Mercoledì 5 febbraio, per la giornata mondiale contro lo spreco alimentare, la Università Cattolica propone una gara tra chef sostenibili e un confronto tra esperti coordinato da Tinto, conduttore di Rai Decanter

180 kg di cibo pro-capite all’anno: è la quantità di cibo sprecata in media in Europa; il 42% di questo spreco avviene a livello domestico. In Italia lo spreco si aggira intorno ai 149 kg di cibo all’anno per persona.

Una minore perdita di cibo e sprechi porterebbe a un uso più efficiente del territorio e a una migliore gestione delle risorse idriche, con effetti positivi sui cambiamenti climatici e sui mezzi di sussistenza.

Ritorna mercoledì 5 febbraio la giornata mondiale contro lo spreco alimentare.

E la facoltà di Scienze agrarie alimentari e ambientali la celebra con l’evento La Ricetta Sostenibile, un appuntamento che è insieme riflessione e “produzione” di sostenibilità.

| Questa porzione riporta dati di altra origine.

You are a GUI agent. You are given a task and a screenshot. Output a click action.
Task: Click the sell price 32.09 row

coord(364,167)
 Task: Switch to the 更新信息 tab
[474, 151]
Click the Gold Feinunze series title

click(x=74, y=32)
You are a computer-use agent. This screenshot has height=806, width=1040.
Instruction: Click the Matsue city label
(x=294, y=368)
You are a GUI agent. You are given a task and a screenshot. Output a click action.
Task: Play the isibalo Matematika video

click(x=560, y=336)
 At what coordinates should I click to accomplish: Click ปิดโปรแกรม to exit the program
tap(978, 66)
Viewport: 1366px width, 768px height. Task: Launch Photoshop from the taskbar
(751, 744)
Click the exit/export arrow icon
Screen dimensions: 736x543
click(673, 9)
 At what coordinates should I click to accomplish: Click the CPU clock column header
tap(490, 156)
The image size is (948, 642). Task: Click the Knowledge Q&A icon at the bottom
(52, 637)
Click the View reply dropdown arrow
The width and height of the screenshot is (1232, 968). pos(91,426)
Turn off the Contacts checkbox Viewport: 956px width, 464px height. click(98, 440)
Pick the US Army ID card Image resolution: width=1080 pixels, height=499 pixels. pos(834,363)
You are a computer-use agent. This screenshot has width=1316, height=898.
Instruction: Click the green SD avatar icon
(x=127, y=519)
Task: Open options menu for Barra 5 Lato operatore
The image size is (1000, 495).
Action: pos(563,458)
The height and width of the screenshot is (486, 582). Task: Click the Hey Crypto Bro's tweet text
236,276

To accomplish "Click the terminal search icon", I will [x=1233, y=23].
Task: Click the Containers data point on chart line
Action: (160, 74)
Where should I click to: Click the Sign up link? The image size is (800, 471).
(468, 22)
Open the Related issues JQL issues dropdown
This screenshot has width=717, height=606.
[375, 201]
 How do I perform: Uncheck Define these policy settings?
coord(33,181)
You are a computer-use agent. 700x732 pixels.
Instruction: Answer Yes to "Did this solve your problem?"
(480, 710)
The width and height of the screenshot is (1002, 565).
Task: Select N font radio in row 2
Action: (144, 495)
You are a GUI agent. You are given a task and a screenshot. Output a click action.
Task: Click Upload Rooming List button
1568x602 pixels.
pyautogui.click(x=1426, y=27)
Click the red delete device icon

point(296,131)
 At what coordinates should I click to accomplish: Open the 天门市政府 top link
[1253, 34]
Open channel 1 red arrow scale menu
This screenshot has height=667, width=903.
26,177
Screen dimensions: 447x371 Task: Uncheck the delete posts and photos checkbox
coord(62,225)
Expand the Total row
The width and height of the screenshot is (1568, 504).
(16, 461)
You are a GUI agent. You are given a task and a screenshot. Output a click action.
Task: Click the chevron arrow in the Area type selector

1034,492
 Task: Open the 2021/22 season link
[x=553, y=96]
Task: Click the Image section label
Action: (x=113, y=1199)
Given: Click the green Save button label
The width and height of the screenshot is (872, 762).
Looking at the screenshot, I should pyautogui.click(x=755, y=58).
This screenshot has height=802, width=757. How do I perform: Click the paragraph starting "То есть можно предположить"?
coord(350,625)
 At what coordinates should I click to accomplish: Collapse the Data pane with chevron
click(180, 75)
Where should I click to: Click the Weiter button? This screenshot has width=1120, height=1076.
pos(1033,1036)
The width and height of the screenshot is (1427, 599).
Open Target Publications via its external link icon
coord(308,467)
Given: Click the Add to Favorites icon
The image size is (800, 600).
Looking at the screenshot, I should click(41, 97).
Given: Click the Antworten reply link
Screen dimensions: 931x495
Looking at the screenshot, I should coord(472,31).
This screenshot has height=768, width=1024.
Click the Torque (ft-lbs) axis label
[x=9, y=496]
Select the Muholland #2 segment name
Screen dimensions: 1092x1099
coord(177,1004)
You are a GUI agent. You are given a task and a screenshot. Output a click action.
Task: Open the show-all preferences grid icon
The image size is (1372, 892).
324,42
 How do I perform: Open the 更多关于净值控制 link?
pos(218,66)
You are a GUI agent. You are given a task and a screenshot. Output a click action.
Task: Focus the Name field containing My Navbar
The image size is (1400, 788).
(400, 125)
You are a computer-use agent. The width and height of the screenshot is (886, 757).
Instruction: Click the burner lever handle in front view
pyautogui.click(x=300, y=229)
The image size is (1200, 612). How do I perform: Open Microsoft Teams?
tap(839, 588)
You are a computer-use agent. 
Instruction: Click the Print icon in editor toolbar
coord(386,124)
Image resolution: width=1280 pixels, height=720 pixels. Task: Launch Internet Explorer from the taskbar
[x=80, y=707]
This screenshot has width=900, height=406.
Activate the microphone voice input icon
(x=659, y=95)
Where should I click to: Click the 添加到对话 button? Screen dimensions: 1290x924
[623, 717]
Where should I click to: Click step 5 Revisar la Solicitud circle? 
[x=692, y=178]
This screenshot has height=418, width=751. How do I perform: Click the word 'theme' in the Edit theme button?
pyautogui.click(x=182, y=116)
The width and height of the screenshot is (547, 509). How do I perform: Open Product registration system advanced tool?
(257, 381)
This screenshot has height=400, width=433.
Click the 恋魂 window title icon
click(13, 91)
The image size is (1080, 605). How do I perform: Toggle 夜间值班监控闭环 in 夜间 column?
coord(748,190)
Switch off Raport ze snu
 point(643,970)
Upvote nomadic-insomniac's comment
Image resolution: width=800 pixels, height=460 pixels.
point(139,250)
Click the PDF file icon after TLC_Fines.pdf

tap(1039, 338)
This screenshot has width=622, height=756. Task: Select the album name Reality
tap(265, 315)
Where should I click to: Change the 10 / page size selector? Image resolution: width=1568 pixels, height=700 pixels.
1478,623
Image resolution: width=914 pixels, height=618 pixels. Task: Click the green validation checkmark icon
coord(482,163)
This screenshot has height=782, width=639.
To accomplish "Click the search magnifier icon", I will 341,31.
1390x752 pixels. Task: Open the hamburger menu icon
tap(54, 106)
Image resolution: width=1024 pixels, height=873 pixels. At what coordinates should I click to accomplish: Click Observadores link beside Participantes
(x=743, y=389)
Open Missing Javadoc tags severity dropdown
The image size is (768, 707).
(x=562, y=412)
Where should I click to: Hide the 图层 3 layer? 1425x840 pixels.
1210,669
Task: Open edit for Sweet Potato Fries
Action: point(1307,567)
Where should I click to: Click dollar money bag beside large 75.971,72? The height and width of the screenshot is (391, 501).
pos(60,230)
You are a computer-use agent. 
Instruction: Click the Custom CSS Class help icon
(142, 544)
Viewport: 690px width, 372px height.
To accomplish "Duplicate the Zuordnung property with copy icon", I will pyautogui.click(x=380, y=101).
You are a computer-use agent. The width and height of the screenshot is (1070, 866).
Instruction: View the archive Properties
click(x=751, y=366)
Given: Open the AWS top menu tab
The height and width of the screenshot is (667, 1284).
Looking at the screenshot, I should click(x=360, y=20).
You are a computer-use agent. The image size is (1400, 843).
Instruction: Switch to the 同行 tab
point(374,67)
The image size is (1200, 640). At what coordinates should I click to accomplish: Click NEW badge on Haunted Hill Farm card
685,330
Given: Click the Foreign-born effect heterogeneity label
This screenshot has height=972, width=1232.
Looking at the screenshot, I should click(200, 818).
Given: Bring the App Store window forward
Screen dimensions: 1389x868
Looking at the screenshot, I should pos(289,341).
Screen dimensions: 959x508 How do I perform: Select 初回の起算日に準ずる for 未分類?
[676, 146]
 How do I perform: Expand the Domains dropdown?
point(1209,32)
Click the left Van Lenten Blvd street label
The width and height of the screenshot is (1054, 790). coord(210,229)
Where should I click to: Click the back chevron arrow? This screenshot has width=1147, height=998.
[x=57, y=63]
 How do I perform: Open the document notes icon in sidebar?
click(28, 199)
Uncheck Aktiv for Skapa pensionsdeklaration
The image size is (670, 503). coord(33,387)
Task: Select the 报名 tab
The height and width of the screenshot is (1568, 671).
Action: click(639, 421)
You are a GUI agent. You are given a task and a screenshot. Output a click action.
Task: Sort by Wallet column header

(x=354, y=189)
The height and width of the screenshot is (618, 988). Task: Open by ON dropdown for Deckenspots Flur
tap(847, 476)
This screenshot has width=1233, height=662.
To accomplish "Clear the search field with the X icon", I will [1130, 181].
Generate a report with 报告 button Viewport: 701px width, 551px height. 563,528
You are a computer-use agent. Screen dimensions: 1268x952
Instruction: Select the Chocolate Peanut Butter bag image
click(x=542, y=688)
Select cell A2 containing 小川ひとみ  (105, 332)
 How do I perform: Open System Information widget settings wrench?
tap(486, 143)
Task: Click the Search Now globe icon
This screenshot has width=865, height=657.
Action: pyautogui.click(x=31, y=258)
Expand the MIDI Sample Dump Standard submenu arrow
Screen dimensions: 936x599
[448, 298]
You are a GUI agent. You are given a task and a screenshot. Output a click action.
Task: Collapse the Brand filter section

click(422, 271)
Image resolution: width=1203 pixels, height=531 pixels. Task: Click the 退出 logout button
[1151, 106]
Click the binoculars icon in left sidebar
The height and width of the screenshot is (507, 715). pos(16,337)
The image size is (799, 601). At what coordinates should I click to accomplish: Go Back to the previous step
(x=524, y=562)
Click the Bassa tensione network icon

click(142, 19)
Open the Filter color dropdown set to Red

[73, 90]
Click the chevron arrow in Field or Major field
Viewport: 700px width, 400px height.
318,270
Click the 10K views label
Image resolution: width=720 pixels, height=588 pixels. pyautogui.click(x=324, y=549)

La prima parte della mattinata sarà infatti dedicata al dialogo, coordinato da Nicola “Tinto” Prudente (conduttore della trasmissione radiofonica Rai Decanter), su come la sostenibilità nella ristorazione possa salvare il pianeta: si confronteranno sull’argomento, dopo l’apertura dei lavori curata dal preside della facoltà prof. Marco Trevisan e da Miriam Bisagni di Piacecibosano, Filippo Sinisgalli, Executive Chef de Il Palato Italiano, Ettore Capri del  Centro di Ricerca per lo Sviluppo Sostenibile dell’Università Cattolica, Paolo Massobrio de Il Golosario e Fernanda Roggero de Il Sole 24 Ore.

Dalle 11 ci si sposterà presso la Residenza Gasparini per la premiazione del contest sulla miglior ricetta sostenibile, dopo l’assaggio dei piatti proposti dai finalisti delle tre categorie: CHEF, FUTURO CHEF e CHEF DI CASA.  Il momento sarà coordinato dalla prof.ssa Lucrezia Lamastra.

Al termine dell’evento, il Brunch Buffet sostenibile sarà realizzato dai giovani della sezione di Cucina dell’Istituto Alberghiero Ranieri Marcora di Piacenza.